MOX: Mapped Object XML
Parse any XML - a 15 minute tutorial
This document serves three purposes: It explains what MOX is, it serves as tutorial of MOX, and it shows you why MOX is usually the XML parsing technology you will want to use.
Why use another XML parser technology?
Java currently ships with 2 different XML parsing and writing technologies: DOM and SAX. MOX offers something new: MOX is simple. Extremely simple.

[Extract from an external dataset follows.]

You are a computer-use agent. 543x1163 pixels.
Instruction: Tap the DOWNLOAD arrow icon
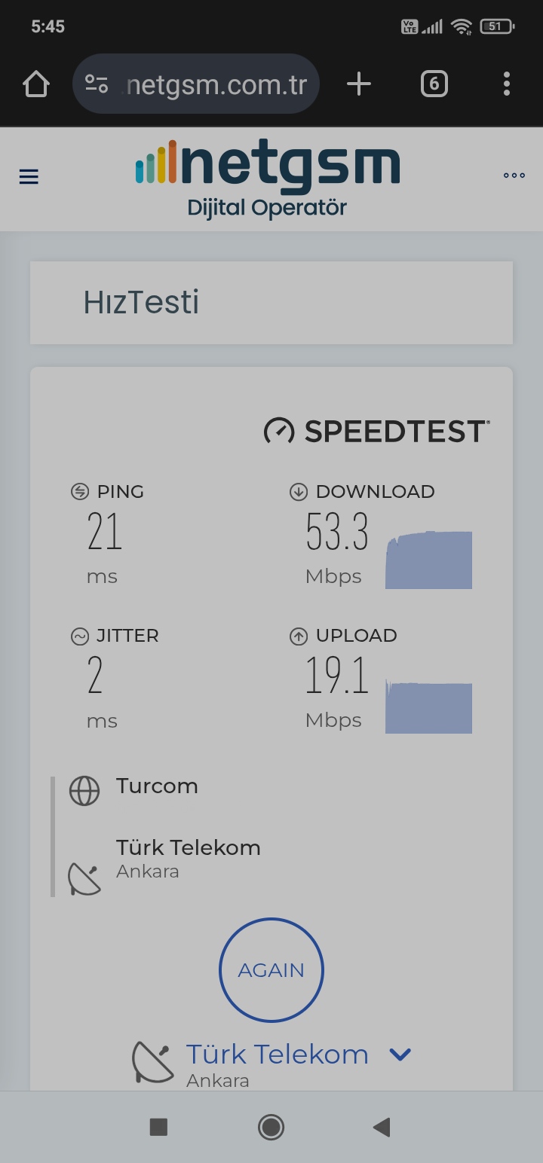[299, 492]
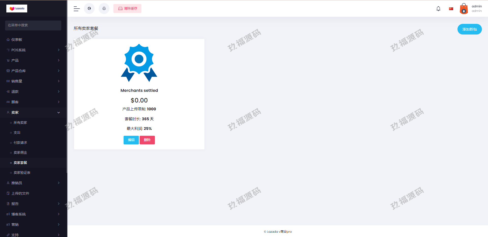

MOX only works if you know the structure of the XML beforehand. However, unless you are writing some sort of XML editor, this is virtually always the case. The need to be aware of the XML structure is the only limiting factor to MOX. Other than that, the sky's the limit - read XML, write XML, read it all into memory before working with the data, or process the data in small chunks. MOX can do all of this, very very simply.
Easy to implement, easy to learn, and your code looks extremely clean instead of the usual mess when trying to parse XML using SAX or DOM.
There are existing alternatives to SAX and DOM, but none of them are as easy to use as MOX. MOX is also stand-alone; it's a small 33k jar file which does not use java's existing XML architecture. It's compatible with any java edition (including j2me) and you can ship it with any java product without bloating the size of your own application.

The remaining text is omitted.